Winter Milk

The cows are in the long byre, low, half-dark.
Now that it is twilight, let us roam
Past the white farm where the dog must bark,
Over mud to fetch milk home.

The byre is like a church, dim, melancholy,
With low windows gleaming like painted glass.
Over uneven brickways slowly,
Watched by the solemn black cow, we pass.
Her horns gleam; her tall haunches slope and fall
Curving to her neck; her lazy limbs
Droop, and she chews, while her halter swings.
That large man far away by the end wall
Is milking the white cow: all the time he sings,
Esoteric canticles and farmyard hymns.

Half-a-dozen boys and girls, laughing together,
Lean on the barn-wall waiting for milk.
The hawthorn-bearded ploughman is grumbling at the weather.
The milk is softly falling with a sound like moving silk.

Gloomy philosophers; great grim cows,
Chewing and ruminating all in a row:
Wise stupid creatures with haughty brows,
What kind of thing are they pretending to know?
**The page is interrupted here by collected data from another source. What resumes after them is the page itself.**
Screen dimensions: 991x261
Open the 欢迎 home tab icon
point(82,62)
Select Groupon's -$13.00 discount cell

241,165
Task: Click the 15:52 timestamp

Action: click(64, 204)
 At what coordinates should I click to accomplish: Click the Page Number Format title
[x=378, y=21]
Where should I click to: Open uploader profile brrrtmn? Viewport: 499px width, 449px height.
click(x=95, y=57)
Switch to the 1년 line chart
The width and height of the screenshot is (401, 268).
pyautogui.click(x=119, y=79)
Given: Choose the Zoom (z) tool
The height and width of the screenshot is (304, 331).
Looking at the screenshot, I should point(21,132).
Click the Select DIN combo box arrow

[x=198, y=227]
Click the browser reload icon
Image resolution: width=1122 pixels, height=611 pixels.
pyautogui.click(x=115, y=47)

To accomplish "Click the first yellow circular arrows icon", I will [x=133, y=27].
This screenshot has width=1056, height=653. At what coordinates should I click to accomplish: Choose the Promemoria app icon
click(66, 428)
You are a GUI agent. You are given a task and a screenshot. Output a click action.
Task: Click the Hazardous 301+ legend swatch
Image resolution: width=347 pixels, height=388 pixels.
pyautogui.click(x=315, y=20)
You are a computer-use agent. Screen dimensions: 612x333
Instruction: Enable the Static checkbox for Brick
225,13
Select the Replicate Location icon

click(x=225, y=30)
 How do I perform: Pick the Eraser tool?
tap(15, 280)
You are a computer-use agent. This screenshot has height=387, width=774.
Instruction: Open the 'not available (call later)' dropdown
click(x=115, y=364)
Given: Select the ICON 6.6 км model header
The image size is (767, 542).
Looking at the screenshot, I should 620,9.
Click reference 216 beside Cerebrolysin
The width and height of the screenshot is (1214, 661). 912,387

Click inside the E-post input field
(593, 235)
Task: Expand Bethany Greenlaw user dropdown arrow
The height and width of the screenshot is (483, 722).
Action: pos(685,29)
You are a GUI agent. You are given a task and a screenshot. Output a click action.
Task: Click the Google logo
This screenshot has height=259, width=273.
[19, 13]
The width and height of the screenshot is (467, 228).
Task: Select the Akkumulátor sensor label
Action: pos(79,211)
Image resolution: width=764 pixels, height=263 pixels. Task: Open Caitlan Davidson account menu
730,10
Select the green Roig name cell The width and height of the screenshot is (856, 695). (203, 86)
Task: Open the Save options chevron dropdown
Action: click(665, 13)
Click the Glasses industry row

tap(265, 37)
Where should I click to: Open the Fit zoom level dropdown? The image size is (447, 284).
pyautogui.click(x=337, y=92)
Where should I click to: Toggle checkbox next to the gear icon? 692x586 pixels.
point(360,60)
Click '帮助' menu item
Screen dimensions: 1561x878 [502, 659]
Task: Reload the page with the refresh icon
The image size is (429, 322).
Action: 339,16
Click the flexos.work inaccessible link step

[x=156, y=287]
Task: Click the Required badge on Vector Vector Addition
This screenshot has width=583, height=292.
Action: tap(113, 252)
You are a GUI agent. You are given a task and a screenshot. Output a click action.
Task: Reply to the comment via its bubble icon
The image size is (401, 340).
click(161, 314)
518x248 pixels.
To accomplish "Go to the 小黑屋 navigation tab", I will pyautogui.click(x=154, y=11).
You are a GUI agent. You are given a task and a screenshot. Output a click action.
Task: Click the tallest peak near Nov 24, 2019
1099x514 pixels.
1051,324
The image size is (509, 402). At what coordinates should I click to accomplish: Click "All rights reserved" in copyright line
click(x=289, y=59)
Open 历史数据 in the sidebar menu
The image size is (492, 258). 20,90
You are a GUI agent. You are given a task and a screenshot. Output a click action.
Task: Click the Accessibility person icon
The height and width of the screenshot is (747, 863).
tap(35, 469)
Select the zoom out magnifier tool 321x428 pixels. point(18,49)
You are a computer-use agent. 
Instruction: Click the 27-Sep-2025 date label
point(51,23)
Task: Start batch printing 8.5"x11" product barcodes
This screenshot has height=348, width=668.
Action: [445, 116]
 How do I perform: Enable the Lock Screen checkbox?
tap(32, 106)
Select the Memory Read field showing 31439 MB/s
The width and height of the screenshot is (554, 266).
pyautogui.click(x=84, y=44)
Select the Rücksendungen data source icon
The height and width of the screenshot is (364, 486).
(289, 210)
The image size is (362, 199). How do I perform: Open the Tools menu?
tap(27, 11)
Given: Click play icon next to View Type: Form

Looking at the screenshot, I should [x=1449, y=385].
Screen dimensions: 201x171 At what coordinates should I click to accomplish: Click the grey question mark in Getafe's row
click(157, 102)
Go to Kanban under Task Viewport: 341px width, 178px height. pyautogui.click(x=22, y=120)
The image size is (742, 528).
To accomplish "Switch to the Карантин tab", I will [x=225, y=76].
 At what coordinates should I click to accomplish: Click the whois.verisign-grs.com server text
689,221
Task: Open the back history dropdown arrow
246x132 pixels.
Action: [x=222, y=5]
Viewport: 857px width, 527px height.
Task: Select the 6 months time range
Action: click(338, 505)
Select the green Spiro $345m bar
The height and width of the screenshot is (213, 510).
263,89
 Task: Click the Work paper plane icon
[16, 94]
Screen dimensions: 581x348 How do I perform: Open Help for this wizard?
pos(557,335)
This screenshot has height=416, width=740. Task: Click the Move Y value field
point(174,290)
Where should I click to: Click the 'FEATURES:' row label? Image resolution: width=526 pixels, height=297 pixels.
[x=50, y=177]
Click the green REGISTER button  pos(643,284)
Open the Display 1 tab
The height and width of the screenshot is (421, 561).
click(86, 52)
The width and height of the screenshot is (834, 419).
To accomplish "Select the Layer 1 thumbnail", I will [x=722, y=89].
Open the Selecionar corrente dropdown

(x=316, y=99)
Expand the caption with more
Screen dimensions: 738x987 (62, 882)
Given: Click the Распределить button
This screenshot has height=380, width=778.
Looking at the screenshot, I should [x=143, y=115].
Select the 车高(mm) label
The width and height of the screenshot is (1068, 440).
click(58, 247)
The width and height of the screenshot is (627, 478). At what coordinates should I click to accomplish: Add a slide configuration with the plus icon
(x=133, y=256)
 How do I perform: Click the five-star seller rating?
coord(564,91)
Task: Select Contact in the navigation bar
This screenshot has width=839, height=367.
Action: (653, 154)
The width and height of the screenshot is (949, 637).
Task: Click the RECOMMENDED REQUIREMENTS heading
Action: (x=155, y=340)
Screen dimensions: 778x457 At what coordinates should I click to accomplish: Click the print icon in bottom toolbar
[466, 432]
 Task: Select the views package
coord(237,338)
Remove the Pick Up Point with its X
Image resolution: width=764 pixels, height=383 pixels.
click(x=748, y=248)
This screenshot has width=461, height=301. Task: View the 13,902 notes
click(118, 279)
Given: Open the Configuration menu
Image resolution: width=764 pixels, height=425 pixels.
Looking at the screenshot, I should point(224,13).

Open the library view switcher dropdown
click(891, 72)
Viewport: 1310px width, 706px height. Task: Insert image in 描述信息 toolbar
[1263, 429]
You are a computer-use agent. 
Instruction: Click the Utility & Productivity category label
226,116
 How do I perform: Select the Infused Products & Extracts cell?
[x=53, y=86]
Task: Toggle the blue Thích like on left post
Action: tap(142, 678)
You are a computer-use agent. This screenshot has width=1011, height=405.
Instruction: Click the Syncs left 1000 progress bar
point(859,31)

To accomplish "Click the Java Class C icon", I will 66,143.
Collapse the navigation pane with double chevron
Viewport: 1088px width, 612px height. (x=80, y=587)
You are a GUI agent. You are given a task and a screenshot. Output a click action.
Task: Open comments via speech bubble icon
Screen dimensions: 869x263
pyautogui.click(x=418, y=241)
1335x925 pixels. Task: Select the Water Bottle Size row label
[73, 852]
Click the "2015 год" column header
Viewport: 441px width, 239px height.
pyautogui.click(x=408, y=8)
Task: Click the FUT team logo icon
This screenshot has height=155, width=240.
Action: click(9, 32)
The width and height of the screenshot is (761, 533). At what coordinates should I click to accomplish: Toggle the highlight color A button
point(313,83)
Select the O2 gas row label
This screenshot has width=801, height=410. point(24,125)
Now the sound of pouring droops, fails.
There's a clatter of pails,
A movement of haunches, a rolling of eyes.
Some of the cows doze; some of them rise.

A joke is cracked: everybody smiles.
We pay for our milk; we take our little can;
We murmur good-night to the pink-faced man:
We wander through evening home quiet two miles.
Translation: 
Language: 
Rate this poem: 

Reviews

No reviews yet.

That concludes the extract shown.